═════ Provided material

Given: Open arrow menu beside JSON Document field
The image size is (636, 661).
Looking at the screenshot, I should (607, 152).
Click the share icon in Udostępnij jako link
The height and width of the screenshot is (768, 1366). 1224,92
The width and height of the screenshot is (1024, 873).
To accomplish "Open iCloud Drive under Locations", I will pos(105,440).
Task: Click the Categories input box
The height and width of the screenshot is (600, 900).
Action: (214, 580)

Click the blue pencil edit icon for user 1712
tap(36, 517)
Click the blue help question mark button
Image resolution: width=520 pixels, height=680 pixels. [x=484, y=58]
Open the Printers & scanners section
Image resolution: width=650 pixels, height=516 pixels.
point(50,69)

══════════

▶ **Problem details**: Copy the material above verbatim.

▶ **Answer to this task**:
Given: Open arrow menu beside JSON Document field
The image size is (636, 661).
Looking at the screenshot, I should (607, 152).
Click the share icon in Udostępnij jako link
The height and width of the screenshot is (768, 1366). 1224,92
The width and height of the screenshot is (1024, 873).
To accomplish "Open iCloud Drive under Locations", I will pos(105,440).
Task: Click the Categories input box
The height and width of the screenshot is (600, 900).
Action: (214, 580)

Click the blue pencil edit icon for user 1712
tap(36, 517)
Click the blue help question mark button
Image resolution: width=520 pixels, height=680 pixels. [x=484, y=58]
Open the Printers & scanners section
Image resolution: width=650 pixels, height=516 pixels.
point(50,69)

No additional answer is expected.